Spirituality and ‘Modern’ Education

By Maulana Wahiduddin Khan for New Age Islam

09 July 2016

Q:  ‘Modern’ schools, by and large, are geared to preparing students for material ‘success’, and not to making them better, God-conscious, kinder, more compassionate and caring human beings. They generally have little or no room for spirituality. Partly as a result of this sort of mis-education, many students grow up to think that becoming materially rich is the purpose of life. Few such students care for religion or spirituality or the Hereafter, and for this the system of education they go through has a major role to play.

How do you respond to this? What suggestions would you have for people who would like their children’s spiritual side to be nurtured, which the present ‘modern’ system of education pays little or no attention to?

A: As a matter of fact, the present situation is indeed what you have pointed out. At the same time, according to the law of nature, even after achieving material gain a person does not get peace of mind. Many people who experienced this and later read our writings revised their course of life: they made spiritual gain their priority over material gain.

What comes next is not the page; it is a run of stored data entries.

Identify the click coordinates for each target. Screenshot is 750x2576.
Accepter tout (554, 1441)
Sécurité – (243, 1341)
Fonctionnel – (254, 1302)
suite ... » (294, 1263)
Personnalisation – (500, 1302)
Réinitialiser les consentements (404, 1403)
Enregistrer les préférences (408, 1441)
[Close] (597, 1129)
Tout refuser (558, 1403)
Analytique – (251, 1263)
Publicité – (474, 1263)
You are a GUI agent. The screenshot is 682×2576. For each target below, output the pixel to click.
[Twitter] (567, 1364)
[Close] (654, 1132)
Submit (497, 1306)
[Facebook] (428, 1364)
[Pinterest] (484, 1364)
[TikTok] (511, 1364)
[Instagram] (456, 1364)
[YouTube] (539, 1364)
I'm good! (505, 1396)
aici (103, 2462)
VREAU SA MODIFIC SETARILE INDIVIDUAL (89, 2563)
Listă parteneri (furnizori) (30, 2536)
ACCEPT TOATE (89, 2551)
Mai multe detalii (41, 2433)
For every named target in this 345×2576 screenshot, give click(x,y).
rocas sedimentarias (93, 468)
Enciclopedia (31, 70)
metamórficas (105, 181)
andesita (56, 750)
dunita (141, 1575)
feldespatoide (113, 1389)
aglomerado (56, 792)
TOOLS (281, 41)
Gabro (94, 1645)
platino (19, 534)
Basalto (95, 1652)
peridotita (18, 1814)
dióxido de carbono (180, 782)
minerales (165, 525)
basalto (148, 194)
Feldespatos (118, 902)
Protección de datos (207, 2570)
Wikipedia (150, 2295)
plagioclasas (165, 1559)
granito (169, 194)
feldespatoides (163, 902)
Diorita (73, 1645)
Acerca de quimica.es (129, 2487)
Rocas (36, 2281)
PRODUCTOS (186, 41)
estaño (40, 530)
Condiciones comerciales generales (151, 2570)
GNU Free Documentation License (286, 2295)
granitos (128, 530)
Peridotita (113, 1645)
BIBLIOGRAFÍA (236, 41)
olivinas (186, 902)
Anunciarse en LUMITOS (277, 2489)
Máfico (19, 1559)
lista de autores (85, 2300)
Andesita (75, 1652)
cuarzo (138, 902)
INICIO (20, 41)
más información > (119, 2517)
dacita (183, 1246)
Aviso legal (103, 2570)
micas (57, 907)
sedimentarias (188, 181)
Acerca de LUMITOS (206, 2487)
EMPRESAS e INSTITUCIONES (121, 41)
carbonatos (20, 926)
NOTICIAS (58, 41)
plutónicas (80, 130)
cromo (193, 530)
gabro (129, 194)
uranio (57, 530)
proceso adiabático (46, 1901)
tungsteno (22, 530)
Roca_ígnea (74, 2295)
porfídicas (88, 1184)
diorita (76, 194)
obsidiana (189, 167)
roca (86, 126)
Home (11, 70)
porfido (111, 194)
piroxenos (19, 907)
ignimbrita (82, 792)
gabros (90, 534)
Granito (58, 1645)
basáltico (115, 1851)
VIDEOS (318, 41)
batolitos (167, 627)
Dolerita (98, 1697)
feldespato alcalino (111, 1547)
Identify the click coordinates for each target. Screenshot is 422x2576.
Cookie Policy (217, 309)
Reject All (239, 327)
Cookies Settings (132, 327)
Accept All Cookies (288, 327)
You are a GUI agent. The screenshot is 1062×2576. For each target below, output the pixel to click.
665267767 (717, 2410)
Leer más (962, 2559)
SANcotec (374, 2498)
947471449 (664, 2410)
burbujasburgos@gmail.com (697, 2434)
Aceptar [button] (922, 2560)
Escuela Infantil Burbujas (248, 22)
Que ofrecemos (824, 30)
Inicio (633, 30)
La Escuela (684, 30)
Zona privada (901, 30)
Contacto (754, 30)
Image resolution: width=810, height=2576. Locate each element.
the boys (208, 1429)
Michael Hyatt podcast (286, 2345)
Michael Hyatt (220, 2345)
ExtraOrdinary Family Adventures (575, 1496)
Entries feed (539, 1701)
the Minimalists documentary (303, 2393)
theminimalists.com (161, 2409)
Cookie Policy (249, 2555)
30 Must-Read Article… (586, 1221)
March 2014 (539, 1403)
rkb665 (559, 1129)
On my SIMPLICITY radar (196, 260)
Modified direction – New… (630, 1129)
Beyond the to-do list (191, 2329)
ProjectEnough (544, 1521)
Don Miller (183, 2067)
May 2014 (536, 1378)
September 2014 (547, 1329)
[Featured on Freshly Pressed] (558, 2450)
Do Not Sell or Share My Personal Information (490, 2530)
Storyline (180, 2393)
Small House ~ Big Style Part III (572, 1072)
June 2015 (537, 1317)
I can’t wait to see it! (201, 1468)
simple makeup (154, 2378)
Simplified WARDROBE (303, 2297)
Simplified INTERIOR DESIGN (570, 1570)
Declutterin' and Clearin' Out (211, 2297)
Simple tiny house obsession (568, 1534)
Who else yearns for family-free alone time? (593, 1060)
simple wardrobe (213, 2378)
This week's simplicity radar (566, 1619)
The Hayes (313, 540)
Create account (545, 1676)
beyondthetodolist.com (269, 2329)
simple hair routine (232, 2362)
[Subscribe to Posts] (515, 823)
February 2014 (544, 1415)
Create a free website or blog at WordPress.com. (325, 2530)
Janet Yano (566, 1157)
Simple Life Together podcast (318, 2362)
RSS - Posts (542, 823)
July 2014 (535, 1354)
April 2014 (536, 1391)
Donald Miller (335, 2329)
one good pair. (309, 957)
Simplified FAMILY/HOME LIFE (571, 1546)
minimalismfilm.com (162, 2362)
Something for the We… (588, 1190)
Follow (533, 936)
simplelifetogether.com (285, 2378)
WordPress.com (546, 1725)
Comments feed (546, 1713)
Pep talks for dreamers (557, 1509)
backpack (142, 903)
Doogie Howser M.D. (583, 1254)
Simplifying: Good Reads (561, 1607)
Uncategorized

My experience has been that many people want their children to develop spiritually. However, I do not find them truly sincere. If they were really sincere, they could prevent, partially or totally, their children from becoming victims of materialism.

I have a two-point formula for parents who want to nurture their children spiritually. First, the atmosphere of the house should be totally in control of the parents. The parents should make an effort to turn their homes into spiritual places. For example, instead of their discussions centring on food, clothes, furniture and other such material things, there should be discussion on spiritual issues. In Muslim homes, there is often a lot of negative conversation. If parents truly want their children to change, they should try, in the real sense, to change the atmosphere of their homes.

Second, parents should not only be well-wishers of their children but they should also be well-educators of their children. Parents should engage in deep study and, based on this, address the minds of their children. Reason-based guidance addresses people’s minds.

If parents adopt this two-point principle, then it is nearly certain that they would be successful in the spiritual upbringing of their children.

Q: Given that spirituality is hardly, if at all, addressed in the present ‘modern’ educational system, would you suggest an alternate system of schooling, or would you suggest reforms within the present system?

A: I do not believe in reform of the education system. Today, the system of education is aimed at training professionals. A high kind of professionalism is possible only if the education provided is as it presently is. If spirituality were added to the existing curriculum, it would lead to neither development of spirituality nor of professionalism. The saying ‘If you run after two hares, you’ll catch neither’ will be applicable if you tried such an approach!

In the case of professional education, we in India need to improve our standards and bring them at par with US standards. And as far as inculcating of spiritual values is concerned, it is a subject of informal education. This kind of education is received outside of the college or university campus, for example, in seminars, conferences, libraries, constructive journalism, and through magazines, discussions, and interactions. I too am involved in this work of informal education. 

Q: What do you think of the growing number ‘Islamic schools’—schools that provide students general as well as Islamic education? On the one hand, they provide students with religious education and what they regard as a religious environment, which is something that their parents value. On the other hand, since such schools are attended only by Muslims, they tend to further isolate Muslims from others in religiously-plural societies. In such societies, what system of schooling for Muslim children do you suggest that so that they can acquire religious education (in addition to general education), and, at the same time, be able to enjoy opportunities to study with and befriend students from other communities?

 A: I am not a proponent of such kind of Islamic schools prevalent among Muslims today. This would make Muslims a ghetto community. The right method is the one followed by Christians: they make seminaries for their theological education and have established secular schools for general education. Muslims too must adopt this pattern for education. This would prevent isolation and ghettoism among Muslims.